▶ **BRIEF**
Update the entries below by changing every "Earrings" to "Studs" and keeping everything else the same. Write out the updated lines without the pictures.

begin STORED RECORDS

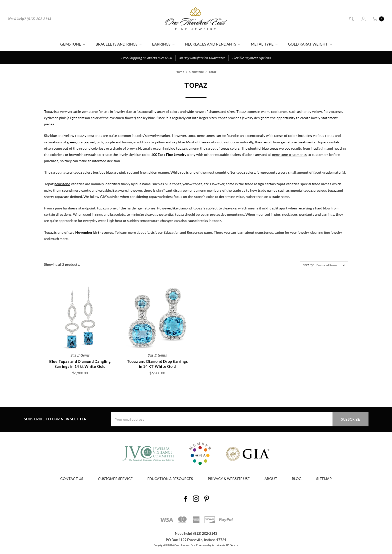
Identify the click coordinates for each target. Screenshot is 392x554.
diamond (185, 208)
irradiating (318, 148)
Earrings (163, 44)
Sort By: (308, 265)
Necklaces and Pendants (212, 44)
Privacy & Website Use (229, 478)
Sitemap (324, 478)
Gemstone (72, 44)
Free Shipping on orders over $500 (146, 58)
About (271, 478)
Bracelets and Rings (118, 44)
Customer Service (115, 478)
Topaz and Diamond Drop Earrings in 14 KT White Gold (158, 364)
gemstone (62, 184)
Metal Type (264, 44)
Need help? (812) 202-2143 (30, 19)
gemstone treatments (289, 154)
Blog (297, 478)
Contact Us (72, 478)
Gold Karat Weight (310, 44)
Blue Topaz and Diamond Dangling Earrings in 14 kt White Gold (80, 364)
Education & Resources (170, 478)
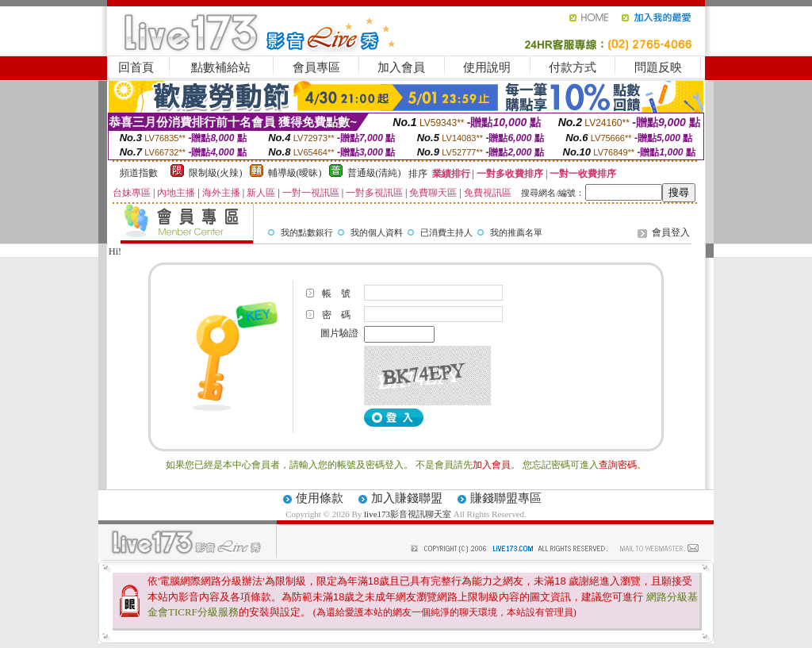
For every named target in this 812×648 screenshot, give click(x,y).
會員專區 (316, 67)
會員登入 (671, 232)
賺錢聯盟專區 (506, 498)
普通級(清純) (374, 173)
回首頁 (136, 67)
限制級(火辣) (216, 173)
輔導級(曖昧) (295, 173)
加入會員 (401, 67)
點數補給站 (220, 67)
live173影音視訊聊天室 (408, 514)
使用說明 (487, 67)
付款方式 (573, 67)
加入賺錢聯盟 (407, 498)
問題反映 (658, 67)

end STORED RECORDS

▶ **EXERCISE SOLUTION**
Identify the click coordinates for each target. Screenshot is 392x554.
diamond (185, 208)
irradiating (318, 148)
Studs (163, 44)
Sort By: (308, 265)
Necklaces and Pendants (212, 44)
Privacy & Website Use (229, 478)
Sitemap (324, 478)
Gemstone (72, 44)
Free Shipping on orders over $500 (146, 58)
About (271, 478)
Bracelets and Rings (118, 44)
Customer Service (115, 478)
Topaz and Diamond Drop Studs in 14 KT White Gold (158, 364)
gemstone (62, 184)
Metal Type (264, 44)
Need help? (812) 202-2143 (30, 19)
gemstone treatments (289, 154)
Blog (297, 478)
Contact Us (72, 478)
Gold Karat Weight (310, 44)
Blue Topaz and Diamond Dangling Studs in 14 kt White Gold (80, 364)
Education & Resources (170, 478)
For every named target in this 812×648 screenshot, give click(x,y).
會員專區 (316, 67)
會員登入 (671, 232)
賺錢聯盟專區 (506, 498)
普通級(清純) (374, 173)
回首頁 (136, 67)
限制級(火辣) (216, 173)
輔導級(曖昧) (295, 173)
加入會員 (401, 67)
點數補給站 (220, 67)
live173影音視訊聊天室 (408, 514)
使用說明 (487, 67)
付款方式 (573, 67)
加入賺錢聯盟 (407, 498)
問題反映 (658, 67)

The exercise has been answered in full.